In the Nursing home, where my Mom lived for 9 yrs, after 3 yrs of me arranging a mini hospital for her at her apartment 24/7, they would announce each day -- TODAY IS FRIDAY, JUNE 6th. Not sure if they included the year. Of course, my Mom did not benefit from such announcements. She honestly didn't know her own name. And Heaven knows who she thought was President. But she had her moments.

One day, watching Phil Donahue at 4PM with her, I had chattered on and on in my monologue as she could not speak -- the first woman President of NHI (National Health Institute) was on and saying she had initiated drug trials on women which was unprecedented. She pointed out that women responded differently to drugs than men and it was important to research this! I repeated it all to my Mom who as usual starred blankly at the screen.
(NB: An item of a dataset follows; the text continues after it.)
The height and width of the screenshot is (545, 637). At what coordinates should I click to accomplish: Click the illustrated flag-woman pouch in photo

And my Mom said, haltingly -- IT'S ABOUT TIME! Wow! She totally got it. And she made my day.

Keep smiling and laughing Ladies! Oh, and sharing your thoughts. They're really important!

Andi

Re: Drug for chemo brain

KsGal, who prescribed this for you? Curious to know if it is being used in the cancer treatment community.
I had resigned myself to permanent chemo brain but I notice that things are improving gradually. I think good old TIME might be the best medicine for me.
And I suppose some of my symptoms are just age related (sigh)
Keep the faith!

Re: Drug for chemo brain

Rhondalea, I didn't know about the Natural Medicines Comprehensive Database or Natural Standard so thank you for that and for the brands of supplements you use. I also appreciated your kind words about our book, thank you.

Andi, thanks to you as well for the supplement info and for describing what you list on that 5x7 piece of paper. Really helpful! I've been keeping a large spiral notebook on my desk for years where I write EVERYTHING down: notes from phone calls, appointment info, etc. Some of that gets transferred to my calendar but it all starts in the notebook. I used to write notes on little scraps of paper which ended up making me crazy. Now, even if the info isn't all that organized, at least I know it's all in the notebook somewhere which never leaves my desk and I can generally find things chronologically. I like your idea too and may incorporate it.
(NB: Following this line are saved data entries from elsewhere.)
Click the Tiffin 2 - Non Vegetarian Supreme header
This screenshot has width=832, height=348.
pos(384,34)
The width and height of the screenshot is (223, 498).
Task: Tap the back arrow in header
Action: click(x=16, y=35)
BTW, I laughed when I read your description of showing up to the restaurant a week early (been there, done that) and what a sweet story about your mom.

CoolBreeze, I interviewed dozens of patients and former patients while researching our book on chemo brain and I can tell you that difficulty with word retrieval was one of the symptoms people talked about most (along with slower processing speed, problems with making decisions, etc.). I went through it myself (although better now).
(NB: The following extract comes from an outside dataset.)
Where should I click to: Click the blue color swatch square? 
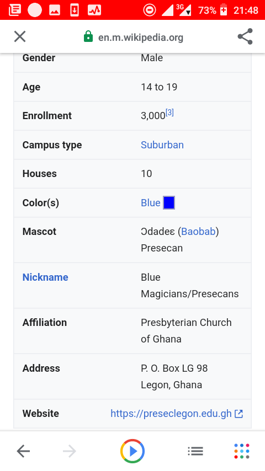pyautogui.click(x=169, y=203)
And good luck with your supplements, KsGal. Loved reading the other posts too about humor. I think laughing really helps.

Best to everyone.

Re: Drug for chemo brain

I should have added this link:

http://3rdparty.naturalstandard.com/frameset.asp

Edited to add: I de-clickified the link, because if you click it, access will be denied. The entire line needs to be cut and pasted into the address bar of your browser. I'm not sure why this happens, but that's the way it works.

An annual Natural Standard subscription for individuals is $200, which may be off-putting to those who are not total obsessos (like me). On the other hand, the above link is free, and for most people, it's probably more useful than a 100+ page supplement monograph. (Although if anyone would like to read such a thing for a particular supplement, my license includes sharing privileges.)

The Nutritional Medicine Comprehensive Database has a consumer version that's half the cost of the professional version. I seem to recall that at least one cancer center has an account which allows patients free access (MD Anderson, maybe). I don't know of any other cost-free links.